Menurutnya, masyarakat saat ini sedang berada dalam suatu proses pemilihan umum (Pemilu). Mungkin dari hal tersebut membuat publik semakin bertanya-tanya.
"Saat ini Bawaslu dan KPU sedang banyak mendapatkan kritik dari berbagai kalangan. Saya kira kritik ini juga bukan tanpa alasan, pasti ada alasannya," kata Pria Kelahiran Medan itu.
Namun, ia tidak mau mengatakan pemberian tunjangan kinerja ini sebagai sebuah penyuapan.
Sehingga mungkin saja persepsi yang muncul dari pemberian tunjangan kinerja dalam momen ini sebagai suatu rewards.
"Karena lebih baik kinerjanya ya pantas mendapatkan itu," tuturnya.
"Saya tidak mau menyebut istilah 'bribery'. Itu menurut saya tidak tepat. Perlu digaris bawahi, momennya yang kurang tepat," lanjutnya.
Ia menyarankan, sebaiknya kenaikkan tukin dilakukan setelah Pemilu. Agar masyarakat tidak bertanya-tanya dan menimbulkan sebuah spekulasi yang besar.
"Saya setuju-setuju saja, tapi kenapa disaat momen yang seperti ini. Kenapa sekarang? kenapa tidak habis pemilu saja," tukasnya.
Sebagai informasi, Presiden Joko Widodo (Jokowi) secara sah menandatangani peraturan presiden (Perpres) tentang tukin Bawaslu.

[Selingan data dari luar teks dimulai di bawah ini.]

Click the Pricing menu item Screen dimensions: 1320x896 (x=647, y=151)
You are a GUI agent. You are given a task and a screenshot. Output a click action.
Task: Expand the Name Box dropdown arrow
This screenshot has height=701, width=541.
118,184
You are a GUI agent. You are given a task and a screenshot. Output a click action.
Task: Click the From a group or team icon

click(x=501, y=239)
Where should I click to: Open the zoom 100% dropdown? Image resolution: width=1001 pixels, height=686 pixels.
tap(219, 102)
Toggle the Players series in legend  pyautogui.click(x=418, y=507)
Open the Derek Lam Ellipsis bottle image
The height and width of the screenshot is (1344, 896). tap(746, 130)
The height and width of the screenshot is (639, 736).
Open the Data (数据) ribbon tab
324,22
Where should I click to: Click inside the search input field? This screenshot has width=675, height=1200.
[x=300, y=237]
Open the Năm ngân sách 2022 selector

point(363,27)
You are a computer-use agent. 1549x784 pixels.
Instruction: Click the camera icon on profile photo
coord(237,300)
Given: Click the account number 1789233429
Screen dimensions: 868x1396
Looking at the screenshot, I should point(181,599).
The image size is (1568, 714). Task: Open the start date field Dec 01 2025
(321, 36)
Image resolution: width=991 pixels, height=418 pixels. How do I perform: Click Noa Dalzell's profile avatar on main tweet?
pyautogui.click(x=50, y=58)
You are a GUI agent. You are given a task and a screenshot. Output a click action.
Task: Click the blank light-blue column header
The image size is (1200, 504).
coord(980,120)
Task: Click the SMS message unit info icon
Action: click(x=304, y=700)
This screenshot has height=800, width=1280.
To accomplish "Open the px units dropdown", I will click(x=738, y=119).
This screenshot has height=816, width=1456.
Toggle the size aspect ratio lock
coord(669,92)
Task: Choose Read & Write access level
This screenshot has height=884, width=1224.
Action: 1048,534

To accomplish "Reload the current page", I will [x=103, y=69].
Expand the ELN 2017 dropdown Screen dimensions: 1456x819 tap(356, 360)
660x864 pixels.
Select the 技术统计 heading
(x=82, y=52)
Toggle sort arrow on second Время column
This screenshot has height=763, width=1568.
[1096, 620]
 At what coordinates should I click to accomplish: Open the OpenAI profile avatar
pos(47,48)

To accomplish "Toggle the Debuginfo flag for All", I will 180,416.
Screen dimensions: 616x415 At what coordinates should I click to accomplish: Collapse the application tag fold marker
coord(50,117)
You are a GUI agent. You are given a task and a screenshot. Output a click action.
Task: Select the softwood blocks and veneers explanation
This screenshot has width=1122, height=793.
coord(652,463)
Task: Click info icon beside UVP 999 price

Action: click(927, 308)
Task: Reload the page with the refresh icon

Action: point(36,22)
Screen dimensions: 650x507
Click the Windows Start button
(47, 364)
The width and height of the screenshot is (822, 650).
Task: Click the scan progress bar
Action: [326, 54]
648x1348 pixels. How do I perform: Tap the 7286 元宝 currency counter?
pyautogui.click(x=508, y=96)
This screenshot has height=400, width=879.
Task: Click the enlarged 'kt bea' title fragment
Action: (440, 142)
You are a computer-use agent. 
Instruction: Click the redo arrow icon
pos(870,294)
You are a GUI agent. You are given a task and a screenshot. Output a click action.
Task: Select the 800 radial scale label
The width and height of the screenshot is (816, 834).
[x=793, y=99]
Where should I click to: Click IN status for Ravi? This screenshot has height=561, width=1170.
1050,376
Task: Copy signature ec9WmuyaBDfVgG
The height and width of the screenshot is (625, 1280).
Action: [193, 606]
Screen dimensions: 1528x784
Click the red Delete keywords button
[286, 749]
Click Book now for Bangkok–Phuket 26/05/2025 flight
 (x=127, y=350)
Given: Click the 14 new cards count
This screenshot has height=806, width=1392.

Ada beberapa kelas berbeda dari jumlah tukin yang diterima dengan perbedaan nominal.
Aturan tukin pegawai Bawaslu tersebut sudah diatur dalam Perpres Nomor 18 Tahun 2024 tentang tunjangan kinerja pegawai di lingkungan Sekretariat Jenderal Bawaslu.
Pasal 4 Perpres Nomor 18 Tahun 2024 tersebut berbunyi
"Tunjangan kinerja bagi Pegawai di Lingkungan Sekretariat Jenderal Badan Pengawas Pemilihan Umum sebagaimana dimaksud dalam Pasal 3 diberikan terhitung sejak Peraturan Presiden ini berlaku."
Hitungan tukin yang dibagikan akan dilihat dari seluruh kriteria dari hasil pelaksanaan reformasi birokrasi, Sekretariat Jenderal Badan Pengawas Pemilihan Umum.